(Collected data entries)
-.-.-

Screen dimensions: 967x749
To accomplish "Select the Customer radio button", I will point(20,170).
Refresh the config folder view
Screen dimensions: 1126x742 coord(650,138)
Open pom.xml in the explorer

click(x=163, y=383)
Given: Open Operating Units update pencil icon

-.-.-

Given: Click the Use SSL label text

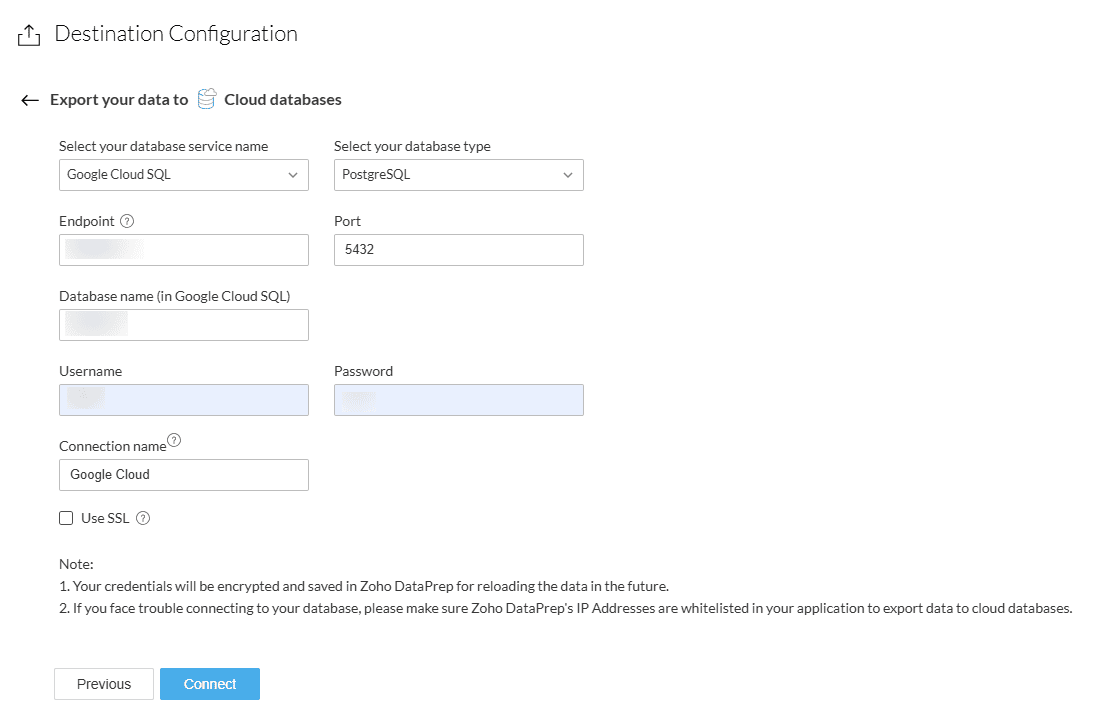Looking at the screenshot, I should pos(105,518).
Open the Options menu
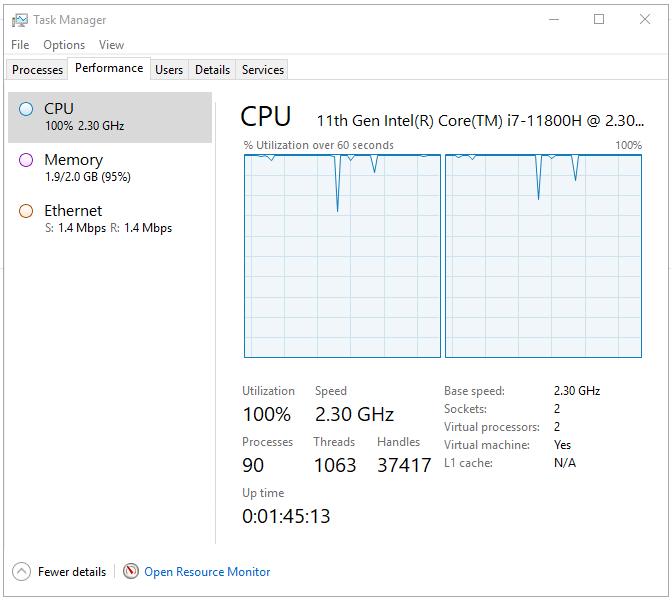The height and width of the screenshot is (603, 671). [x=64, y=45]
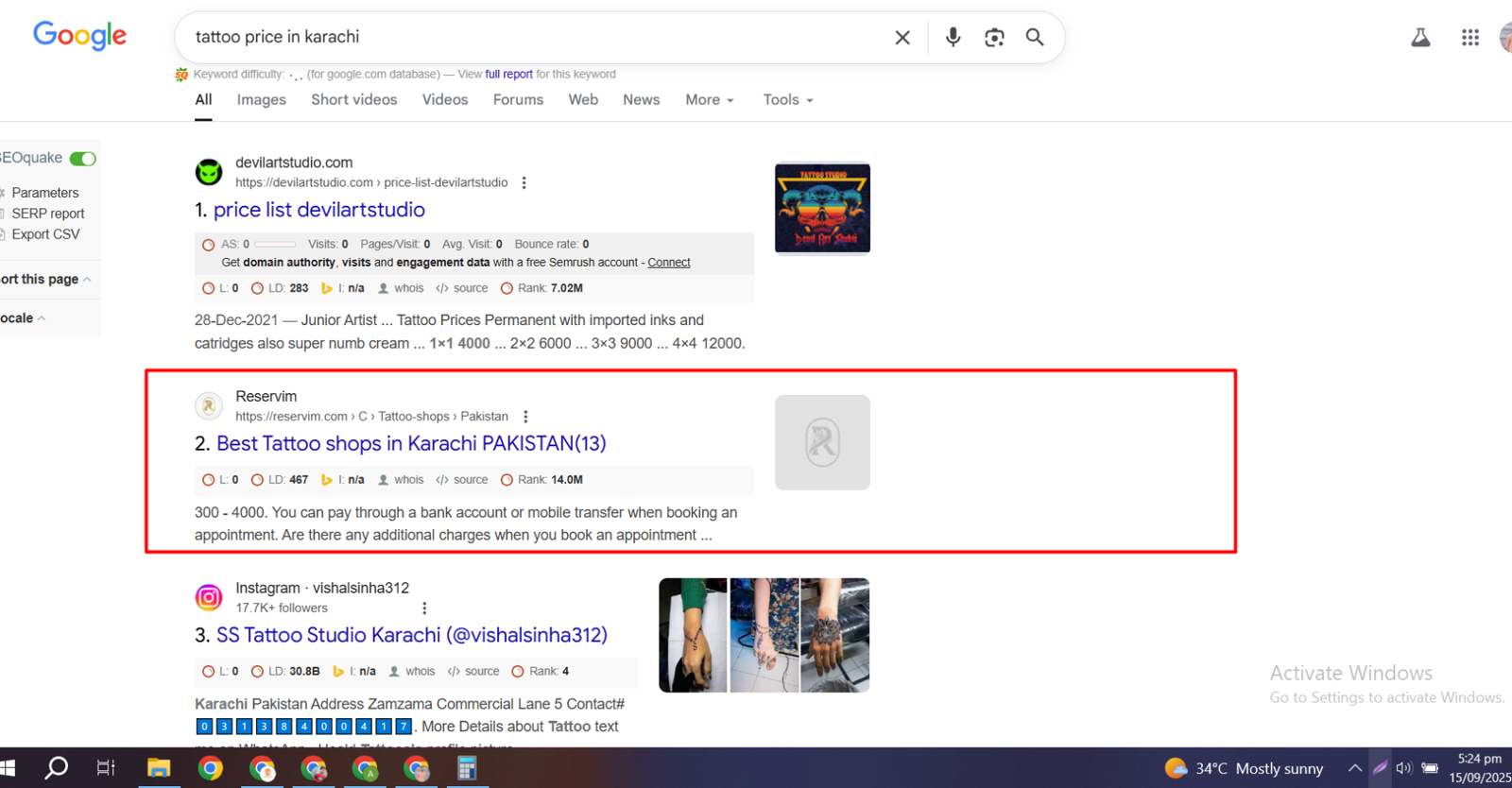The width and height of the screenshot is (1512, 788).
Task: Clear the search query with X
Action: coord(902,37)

-.-.-

_Your goal_
What you give back should be only the lines of the records above, starting at the line with "Screen dimensions: 967x749" and ending at the line with "Given: Open Operating", restated word for word.

_Answer area_
Screen dimensions: 967x749
To accomplish "Select the Customer radio button", I will point(20,170).
Refresh the config folder view
Screen dimensions: 1126x742 coord(650,138)
Open pom.xml in the explorer

click(x=163, y=383)
Given: Open Operating Units update pencil icon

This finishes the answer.